▶ [Problem statement]
Would you give back exactly the lines from the line with "Given: Click the" through the end of the entries below, both included, but none of the pictures?

***** Entries provided

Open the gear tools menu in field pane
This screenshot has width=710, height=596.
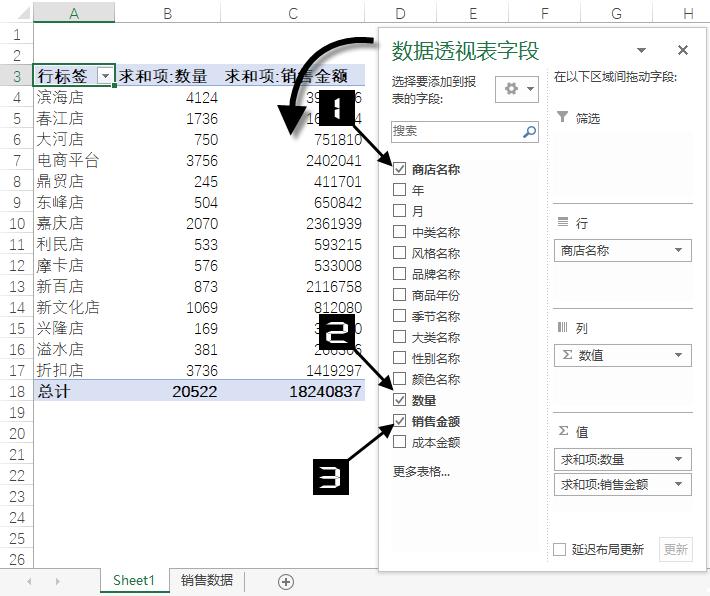click(517, 89)
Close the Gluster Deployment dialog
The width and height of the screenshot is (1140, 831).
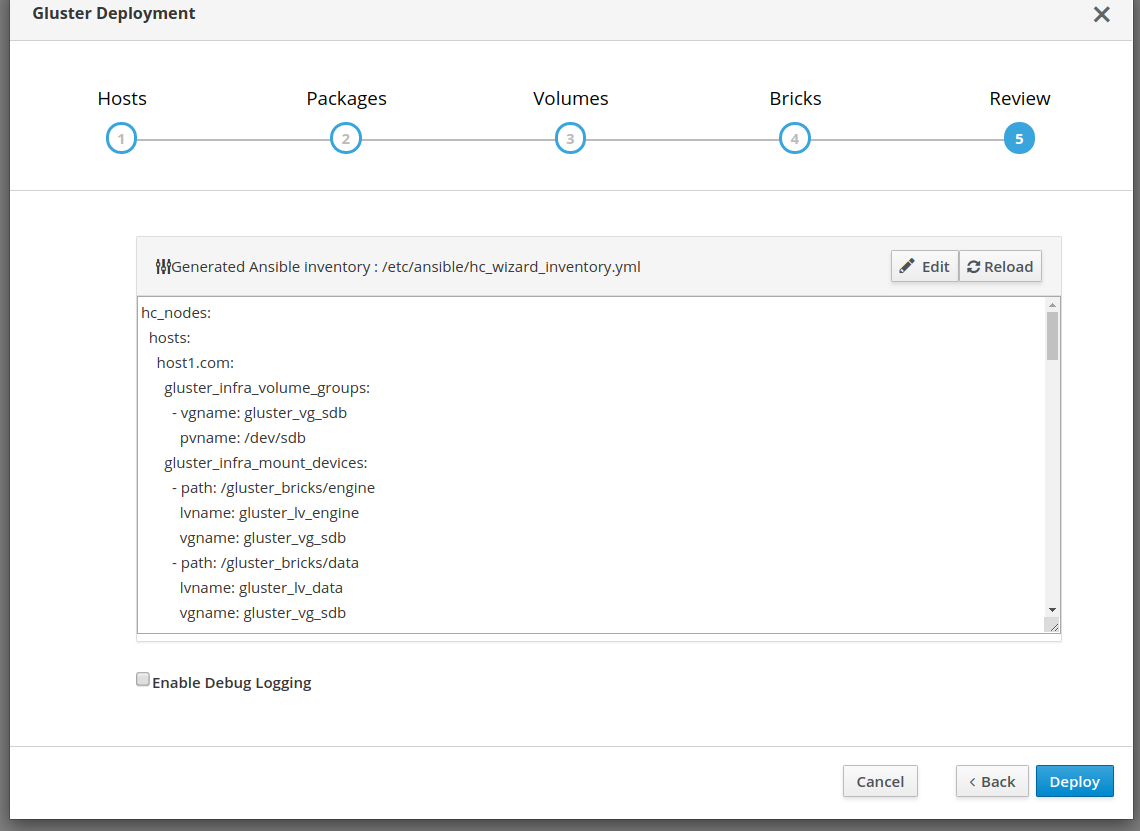tap(1101, 15)
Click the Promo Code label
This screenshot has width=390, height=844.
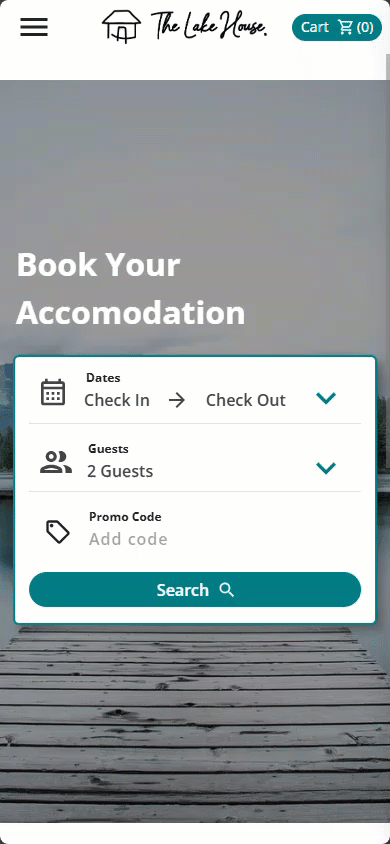coord(125,517)
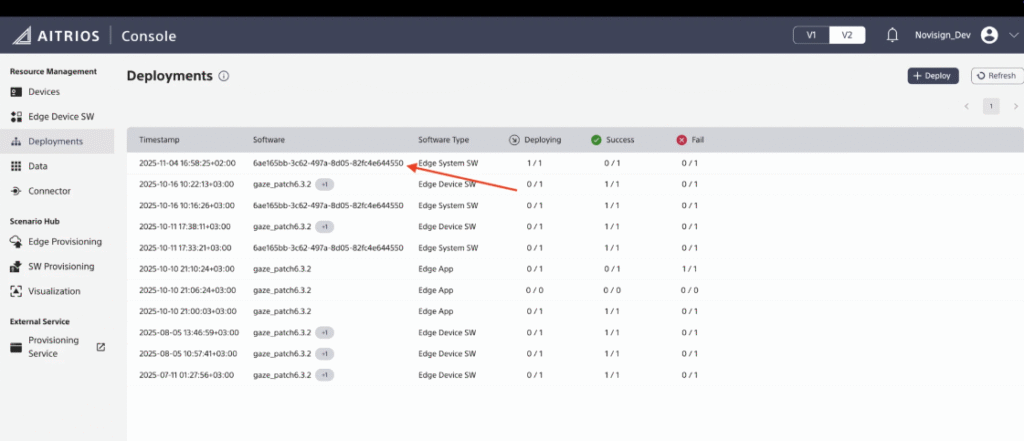Open the user account avatar icon
1024x441 pixels.
point(989,35)
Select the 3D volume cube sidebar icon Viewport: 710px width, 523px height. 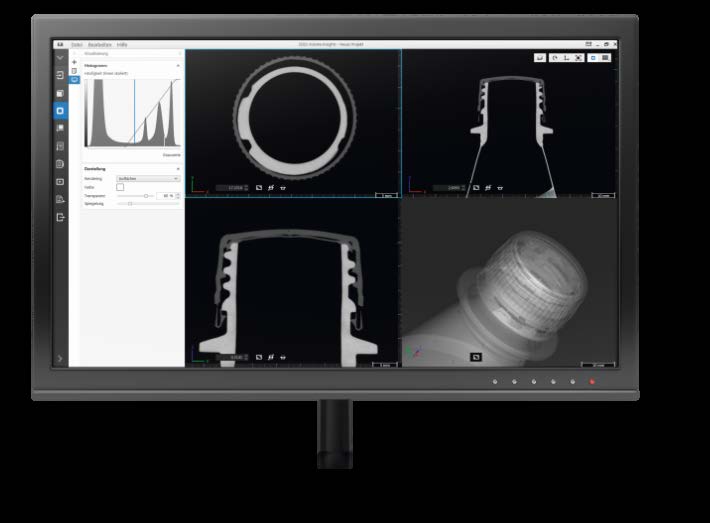pos(60,93)
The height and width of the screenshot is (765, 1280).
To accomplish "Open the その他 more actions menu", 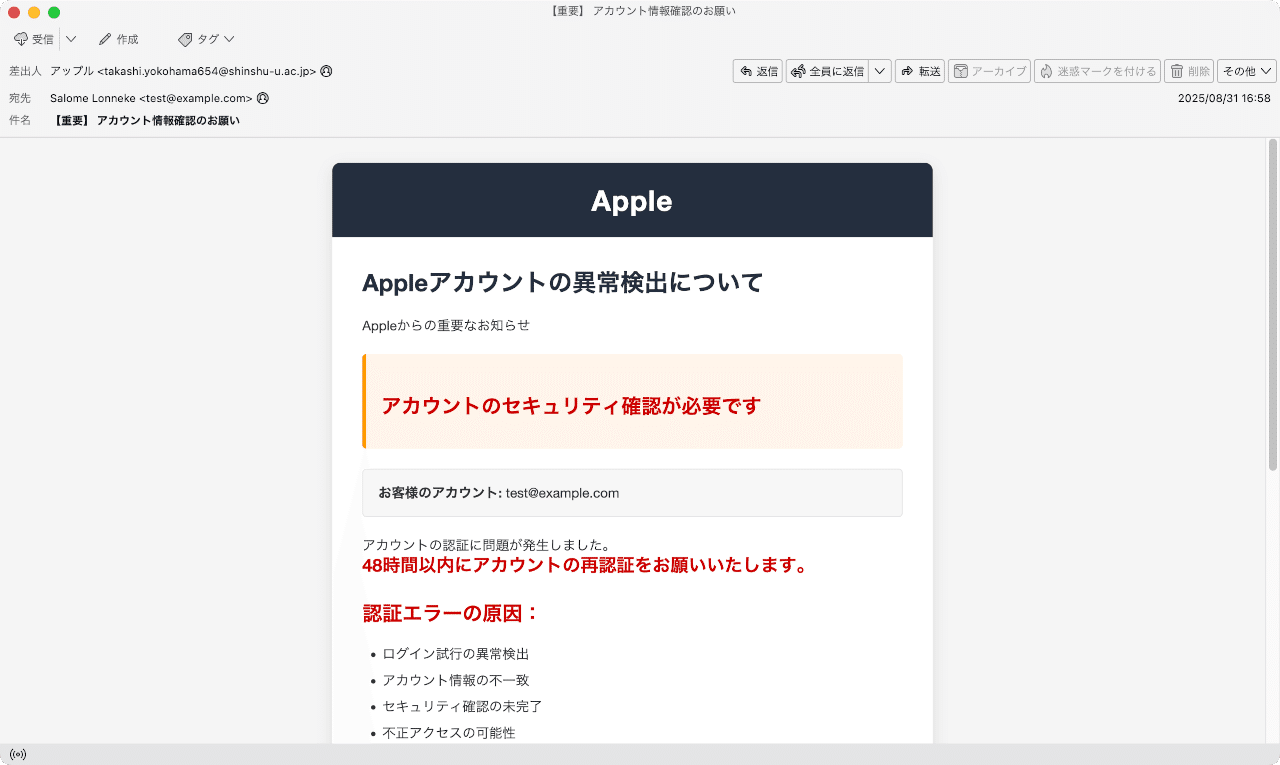I will [1246, 71].
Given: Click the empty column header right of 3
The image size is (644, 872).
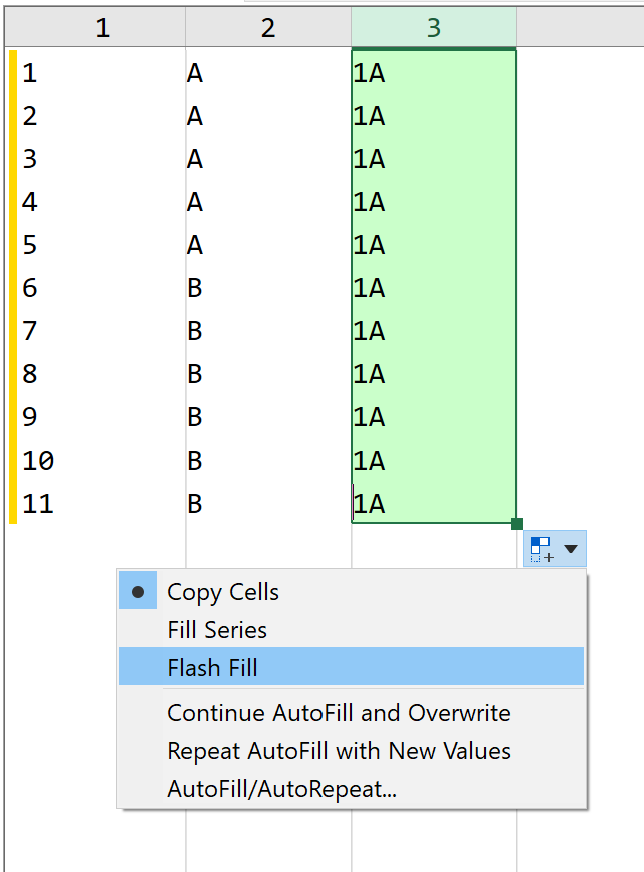Looking at the screenshot, I should click(580, 27).
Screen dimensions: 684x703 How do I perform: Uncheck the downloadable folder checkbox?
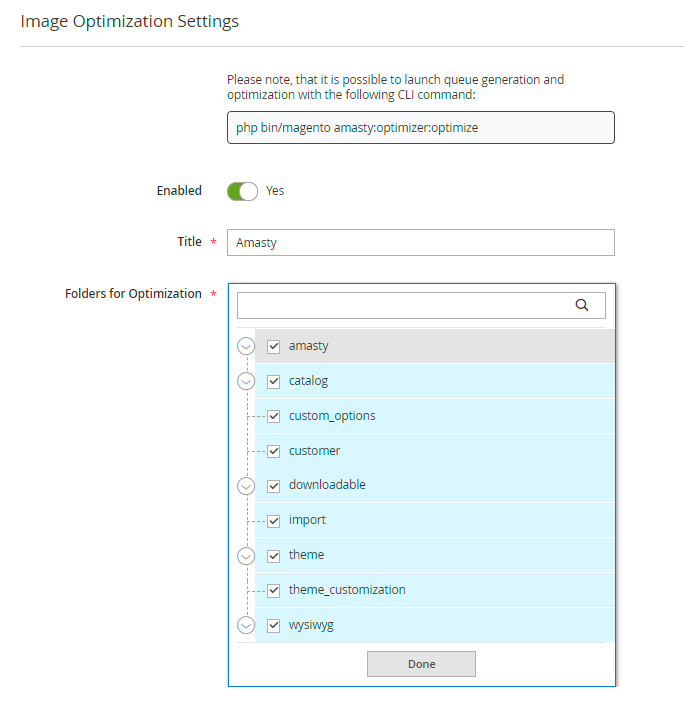(x=273, y=486)
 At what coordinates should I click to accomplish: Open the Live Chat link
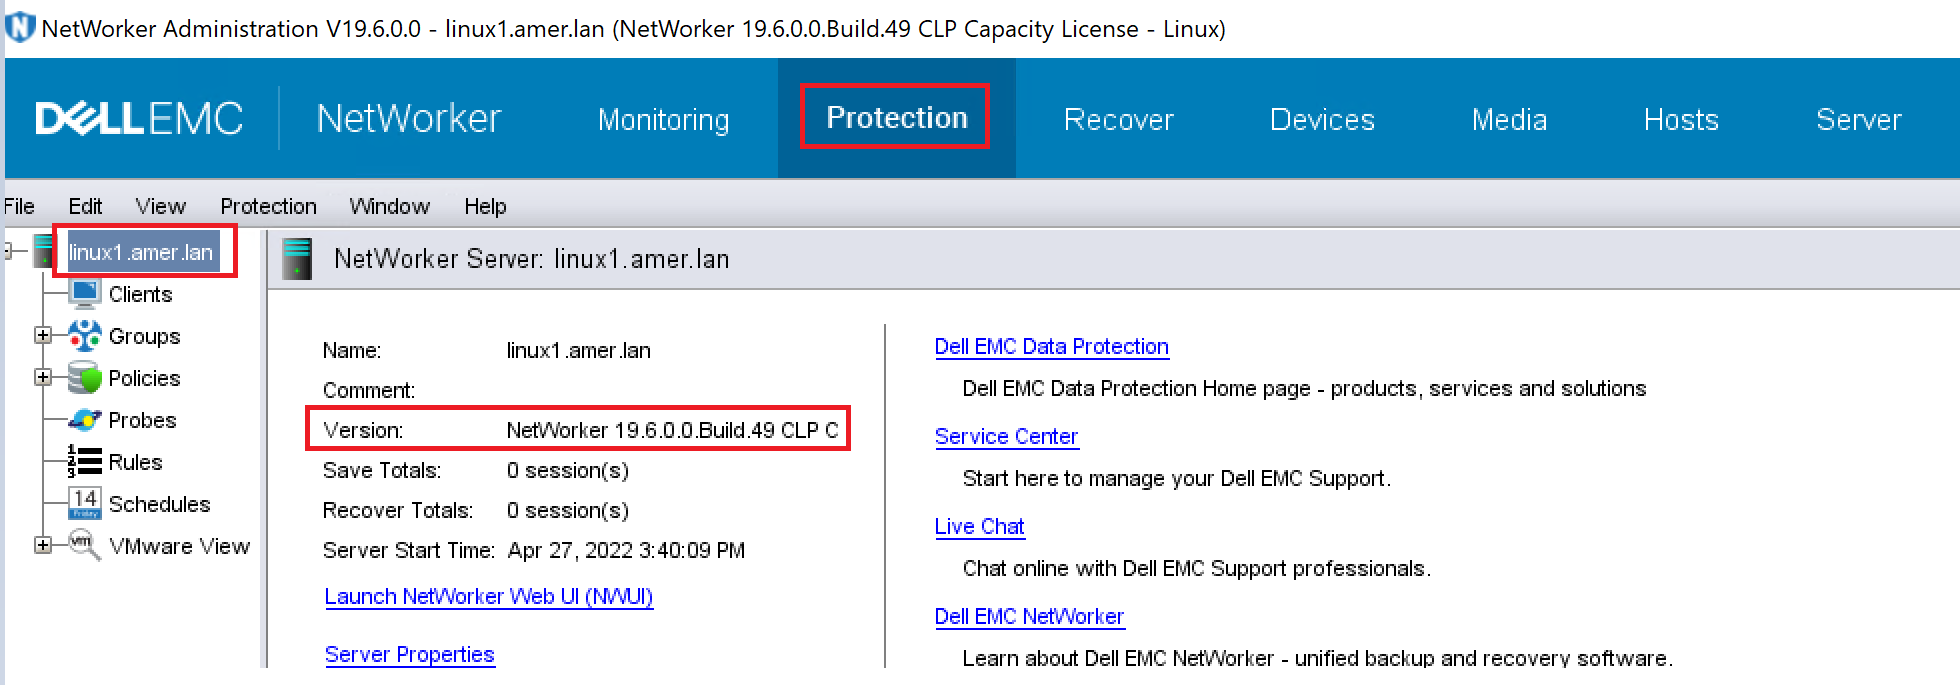click(x=979, y=527)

**********

▶ [Problem solution]
Given: Click the empty column header right of 3
The image size is (644, 872).
Looking at the screenshot, I should click(580, 27).
Screen dimensions: 684x703 How do I perform: Uncheck the downloadable folder checkbox?
(x=273, y=486)
 At what coordinates should I click to accomplish: Open the Live Chat link
click(x=979, y=527)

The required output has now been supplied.